町中の細道を辿っていると、「〜ぶらり〜戸田歴史の散歩道」と記したプレートが設置されているのに気付く。プレートには「へだ号絆プロジェクト実行委員会」の名がある。「へだ号絆プロジェクト」はNPO法人や観光協会、商工会などによる町おこしのプロジェクトらしい。このプロジェクトによって、簡単な解説などを記した案内プレートが随所に設置されているということのようだ。

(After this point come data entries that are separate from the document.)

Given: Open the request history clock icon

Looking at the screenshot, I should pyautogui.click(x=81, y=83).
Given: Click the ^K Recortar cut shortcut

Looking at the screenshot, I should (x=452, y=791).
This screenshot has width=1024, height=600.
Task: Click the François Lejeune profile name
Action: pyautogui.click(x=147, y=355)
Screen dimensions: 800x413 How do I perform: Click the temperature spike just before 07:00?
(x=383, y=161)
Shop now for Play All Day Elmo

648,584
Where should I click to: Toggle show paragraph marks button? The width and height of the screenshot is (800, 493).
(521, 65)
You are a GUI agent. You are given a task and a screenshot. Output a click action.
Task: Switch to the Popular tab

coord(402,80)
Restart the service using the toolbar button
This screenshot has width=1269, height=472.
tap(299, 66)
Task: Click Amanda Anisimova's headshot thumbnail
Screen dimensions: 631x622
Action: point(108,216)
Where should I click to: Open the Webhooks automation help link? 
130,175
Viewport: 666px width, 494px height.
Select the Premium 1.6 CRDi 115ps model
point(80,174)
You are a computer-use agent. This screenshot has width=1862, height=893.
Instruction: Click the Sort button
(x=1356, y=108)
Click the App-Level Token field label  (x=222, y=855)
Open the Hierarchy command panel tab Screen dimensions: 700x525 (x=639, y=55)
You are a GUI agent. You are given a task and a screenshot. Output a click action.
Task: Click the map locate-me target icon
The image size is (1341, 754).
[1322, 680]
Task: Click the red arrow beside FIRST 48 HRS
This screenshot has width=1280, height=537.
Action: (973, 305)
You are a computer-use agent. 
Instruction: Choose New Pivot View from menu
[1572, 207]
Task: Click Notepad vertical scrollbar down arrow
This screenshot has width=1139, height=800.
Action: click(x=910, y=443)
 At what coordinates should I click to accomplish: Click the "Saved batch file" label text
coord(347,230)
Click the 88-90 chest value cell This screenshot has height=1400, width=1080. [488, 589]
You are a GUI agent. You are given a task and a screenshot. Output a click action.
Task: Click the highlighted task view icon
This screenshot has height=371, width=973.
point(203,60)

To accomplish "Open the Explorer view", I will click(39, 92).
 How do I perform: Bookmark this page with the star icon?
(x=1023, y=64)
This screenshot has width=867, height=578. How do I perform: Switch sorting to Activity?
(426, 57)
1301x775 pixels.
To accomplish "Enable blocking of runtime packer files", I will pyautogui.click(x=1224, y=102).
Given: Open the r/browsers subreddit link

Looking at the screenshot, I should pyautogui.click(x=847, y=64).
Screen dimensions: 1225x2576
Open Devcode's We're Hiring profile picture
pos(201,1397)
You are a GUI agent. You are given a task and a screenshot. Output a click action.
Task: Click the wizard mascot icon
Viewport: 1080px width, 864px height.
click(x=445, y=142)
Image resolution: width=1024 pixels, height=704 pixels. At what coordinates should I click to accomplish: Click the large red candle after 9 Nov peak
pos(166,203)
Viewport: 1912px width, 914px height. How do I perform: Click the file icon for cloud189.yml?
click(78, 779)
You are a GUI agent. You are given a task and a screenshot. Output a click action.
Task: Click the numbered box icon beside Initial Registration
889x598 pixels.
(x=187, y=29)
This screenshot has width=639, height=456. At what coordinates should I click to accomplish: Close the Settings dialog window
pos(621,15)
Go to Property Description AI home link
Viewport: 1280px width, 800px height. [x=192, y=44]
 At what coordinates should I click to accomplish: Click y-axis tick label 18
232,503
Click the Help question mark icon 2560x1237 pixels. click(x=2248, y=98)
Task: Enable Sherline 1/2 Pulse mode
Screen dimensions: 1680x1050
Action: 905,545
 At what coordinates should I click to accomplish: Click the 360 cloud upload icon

歩いて行くと、路地の交差点の角に立派な石垣があった。「へだ号絆プロジェクト」の解説プレートによると防潮堤だそうだ。伊豆石を空積みで積み上げたもので、この場所がかつて波打ち際だったことを物語るものという。「戸田南北境界線」と記されたプレートも見つけた。幕末までここが領地の境界線で、北は小笠原藩領、南は沼津藩領だったそうだ。進んでゆくと古そうな立派な建物にも出会った。旧杉山商店の建物だそうだ。案内プレートの記述によれば、杉山家は海運業などで栄えた家で、明治期から昭和期にかけて現代の総合デパート的な役割を担っていたという。
観光に訪れて町歩きを楽しむとき、こうした案内板のようなものが設置されているのは嬉しい。気付かずに通り過ぎてしまうようなものや、どのようなものかわからないままになってしまうようなものが、こうした案内によって“発見”や“出会い”に変わる。「へだ号絆プロジェクト実行委員会」の方々に、この場を借りて謝意を表しておきたい。